After the first session, Michigan had five wrestlers in the semifinals and was in third place behind Minnesota and Iowa. The Wolverines looked in prime position to make a run at the crown – but a dismal draw in the brackets would prove to be their undoing. All of the Wolverines looked to be in peak condition and wrestling their best, but it wouldn’t be enough.
“We had some tough matches that round. We had a few against some tough Minnesota guys – two of which were defending national champs,” McFarland said.
In the 149-, 157-, and 165-pound semifinals, three Michigan wrestlers would face three Minnesota wrestlers back-to-back-to-back. The trio for Michigan was Ryan Churella, Ryan Bertin and Mike Kulczycki.
All three Wolverines had been wrestling stellar tournaments, but in the semifinals, they would face two defending national champions and an All-American in Minnesota’s Jared Lawrence, Luke Becker and Jacob Volkmann.
Churella had pinned his first two opponents, but couldn’t find an answer for Lawrence. The freshman phenom’s deadly leg riding wasn’t a factor in the match, as Lawrence was able to control the top position throughout the bout.
On the strength of four takedowns, the defending national champion topped Churella 9-1. Lawrence would dominate in his finals match to repeat as Big Ten champion.
At 157 pounds, Bertin squared off against Becker – a wrestler who had beaten him in all five of their past meetings (including last year’s Big Ten Championship finals). Becker, a senior and the defending national champion, would make it six in a row against the redshirt sophomore. Bertin, one of Michigan’s toughest wrestlers from the standing position, couldn’t manage a takedown, as Becker cruised to a 7-3 win. In the finals, Becker dropped Michigan State’s Gray Maynard to win his second Big Ten title.
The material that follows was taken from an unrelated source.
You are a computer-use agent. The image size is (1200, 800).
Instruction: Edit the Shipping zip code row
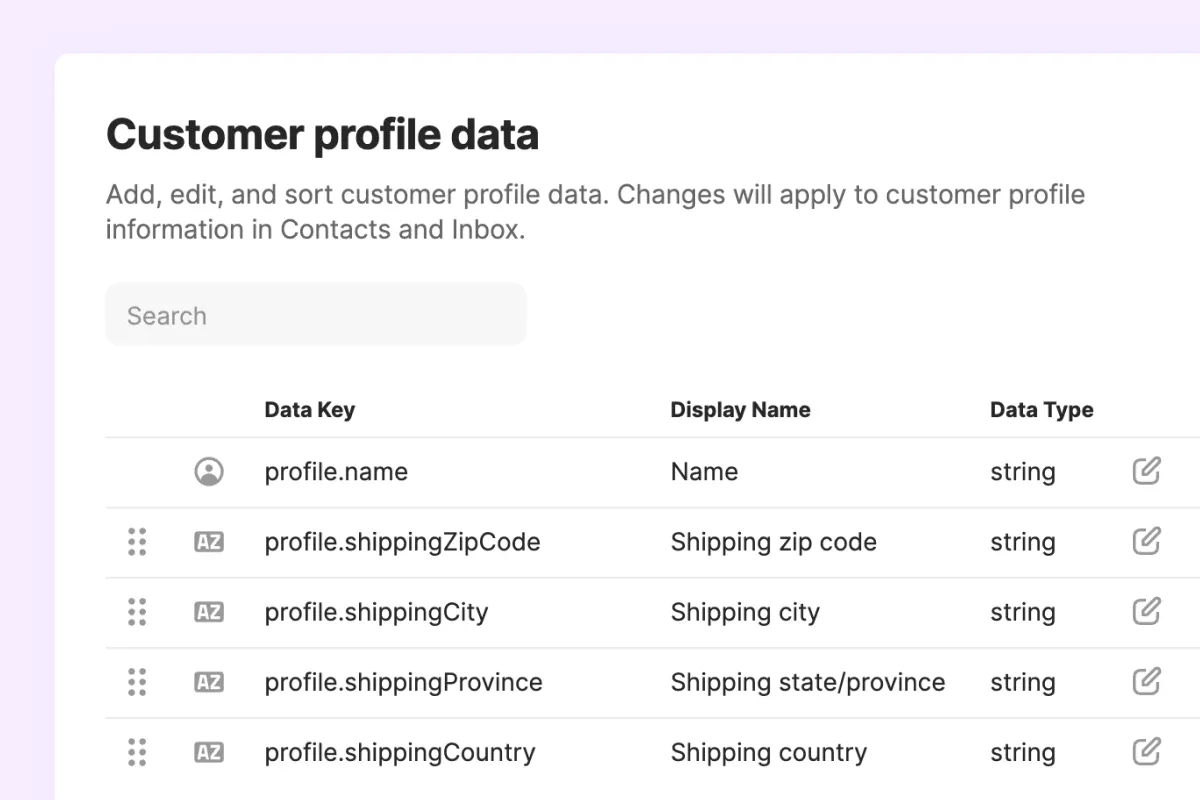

The third match in the mini-dual between Michigan and Minnesota was between two 2001 All-Americans. Michigan’s Kulczycki was unable to find an opening for his blow-through double leg takedown as Minnesota’s Jacob Volkmann topped him 4-0.
“To be honest, we’re not really as powerful as Minnesota and Iowa right now, and I think that became evident this week,” McFarland said. “We’re just not the team that Minnesota and Iowa are – we’re still a couple years away from them.”
When the smoke cleared after the semifinals round, 125-pounder A.J. Grant was the only Michigan wrestler remaining in the championship bracket. Iowa and Minnesota would end up with five wrestlers apiece in the Big Ten finals, making both powerhouses nearly impossible to catch.